What about rotating backups? I now have two backups. The second one is a differential backup against the first. If I blow away the first backup, what happens to the older backup?
# tarsnap -d -f wwwetctest
Total size Compressed size
All archives 1989493 382550
(unique data) 1938805 366149
This archive 1996713 382896
Deleted data 181993 37684
It doesn’t look like it deleted very much data. And indeed, a check of archive shows that all my files are there.
And now, the hard part: what do I need to back up? That’s a whole separate class of problem…
Michael, on OpenBSD there is a port of tarsnap. It simplifies installation, if one trusts the ports tree (which uses a SHA256 checksum for the source and is available via public AnonCVS servers that provide fingerprints).
http://ports.su/sysutils/tarsnap
Josh, Michael,
Tarsnap is also in ports and pkgs for FreeBSD…but I agree it’s a good practice to verify the signature anyway.
Hi Michael,
I noticed a small error on your site, maybe it’s intentional to save space.

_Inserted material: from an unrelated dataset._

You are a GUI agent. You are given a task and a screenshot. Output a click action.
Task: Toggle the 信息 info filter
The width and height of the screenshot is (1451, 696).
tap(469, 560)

The keygen command actually requires double dashes on all of the arguments:
usage: tarsnap-keygen –keyfile key-file –user user-name –machine machine-name
So yours would be this:
#tarsnap-keygen –-keyfile /root/tarsnap.key –-user mwlucas@michaelwlucas.com –-machine pestilence
Best,
sean
Sean — aargh! WordPress smoothed away my nice double dashes. Thanks for pointing that out, I’ll figure out how to make WP show what I typed.